Damage control surgery (DCS) with open abdominal management (OAM) has been increasingly expanded to include critically ill non-trauma patients. However, there is limited data regarding the usefulness of this protocol for the treatment of severe perforative peritonitis (PP), especially with septic shock (SS). Here, we retrospectively evaluated the usefulness of our OAM protocol for PP with SS.

Methods

We retrospectively reviewed patients with from June 2015 to September 2018. The proposed protocol was composed of the following steps: (1) rapid control of contamination; (2) temporary abdominal closure; (3) repeated washout of the abdominal cavity; and (4) delayed definitive surgery. For temporary abdominal closure, a negative pressure wound therapy device was used. The end points were the morbidity and 30-day mortality rates. Logistic backward regression was performed to identify factors associated with complications.

Results

The mortality rate was 4% (1/25) and the overall morbidity rate of surviving patients was 58.3% (14/24). The mean duration of the first DCS was 67.36 ± 22.83 min. The median durations of ventilation and intensive care unit stay were 5 and 7 days, respectively.

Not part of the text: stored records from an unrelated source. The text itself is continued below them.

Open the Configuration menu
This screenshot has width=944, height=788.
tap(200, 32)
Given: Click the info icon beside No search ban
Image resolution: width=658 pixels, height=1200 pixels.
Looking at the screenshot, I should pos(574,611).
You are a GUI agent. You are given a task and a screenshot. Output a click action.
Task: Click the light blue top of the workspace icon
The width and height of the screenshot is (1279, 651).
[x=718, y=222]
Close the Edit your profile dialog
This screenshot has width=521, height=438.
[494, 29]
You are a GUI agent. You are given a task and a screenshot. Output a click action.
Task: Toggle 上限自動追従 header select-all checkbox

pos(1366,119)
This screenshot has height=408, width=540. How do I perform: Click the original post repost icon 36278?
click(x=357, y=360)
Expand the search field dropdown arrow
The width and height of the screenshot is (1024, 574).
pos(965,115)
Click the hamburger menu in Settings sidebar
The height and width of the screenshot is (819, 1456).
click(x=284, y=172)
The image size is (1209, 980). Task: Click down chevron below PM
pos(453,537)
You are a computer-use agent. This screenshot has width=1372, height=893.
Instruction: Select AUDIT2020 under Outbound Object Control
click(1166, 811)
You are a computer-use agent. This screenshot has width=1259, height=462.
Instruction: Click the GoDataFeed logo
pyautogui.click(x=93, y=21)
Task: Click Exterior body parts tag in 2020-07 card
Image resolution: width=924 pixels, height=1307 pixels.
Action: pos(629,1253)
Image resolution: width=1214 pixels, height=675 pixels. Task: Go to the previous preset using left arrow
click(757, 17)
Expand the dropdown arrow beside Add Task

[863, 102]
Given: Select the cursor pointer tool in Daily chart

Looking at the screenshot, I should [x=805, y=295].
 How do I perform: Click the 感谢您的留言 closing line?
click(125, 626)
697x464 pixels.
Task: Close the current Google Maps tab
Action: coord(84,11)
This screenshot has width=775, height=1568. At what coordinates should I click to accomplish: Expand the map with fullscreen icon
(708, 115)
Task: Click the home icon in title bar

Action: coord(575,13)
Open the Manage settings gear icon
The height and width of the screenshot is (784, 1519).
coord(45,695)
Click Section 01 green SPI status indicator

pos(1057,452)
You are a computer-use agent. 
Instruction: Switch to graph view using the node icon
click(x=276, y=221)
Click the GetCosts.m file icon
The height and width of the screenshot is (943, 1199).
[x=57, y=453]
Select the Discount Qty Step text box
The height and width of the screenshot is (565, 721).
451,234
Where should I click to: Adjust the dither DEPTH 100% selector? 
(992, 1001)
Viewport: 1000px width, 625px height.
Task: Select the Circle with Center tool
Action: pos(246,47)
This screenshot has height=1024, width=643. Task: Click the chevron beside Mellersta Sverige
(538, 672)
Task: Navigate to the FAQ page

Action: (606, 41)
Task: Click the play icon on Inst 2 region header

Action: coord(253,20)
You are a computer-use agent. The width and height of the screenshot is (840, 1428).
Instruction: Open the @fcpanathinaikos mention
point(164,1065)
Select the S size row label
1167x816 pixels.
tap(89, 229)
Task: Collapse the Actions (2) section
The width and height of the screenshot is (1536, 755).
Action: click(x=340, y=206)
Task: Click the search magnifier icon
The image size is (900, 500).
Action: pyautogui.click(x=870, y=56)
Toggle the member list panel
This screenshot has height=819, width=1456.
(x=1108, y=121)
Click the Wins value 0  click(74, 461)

Although not significant, morbidity might be associated with age, diabetes mellitus, initial operative time, and OAM duration.

Conclusions

A standardized protocol for OAM may improve the outcomes of patients with SS due to PP. This damage control approach can be applied for the treatment of severe abdominal sepsis.

Keywords

Damage control surgery Open abdominal management Perforative peritonitis Secondary peritonitis Septic shock 

Abbreviations

DCS

Damage control surgery

NPWT

Negative pressure wound therapy

OAM

Open abdominal management

PP

Perforative peritonitis

SS

Septic shock

WBC

White blood cell

BMI

Body mass index

COPD

Chronic obstructive pulmonary disease

ICU

Intensive care unit

Notes

Author contributions

KI drafted the manuscript. AU, MY, KA, NM, YT, and YN critically revised the article for important intellectual content. JY is the Department Chairperson and supervised the writing of the manuscript. All of the authors approved the final version of the manuscript.

Funding

Not applicable.

Compliance with ethical standards

Conflict of interest

The authors have no competing interests to declare.

Ethics approval and consent to participate

Ethical approval was obtained from Institutional Review Board of Sakai City Medical Hospital. Consent to participate was not applicable owing to the retrospective nature of the study.

Consent for publication

Not applicable.

Availability of data and materials

All data generated or analyzed during this study are included in this published article.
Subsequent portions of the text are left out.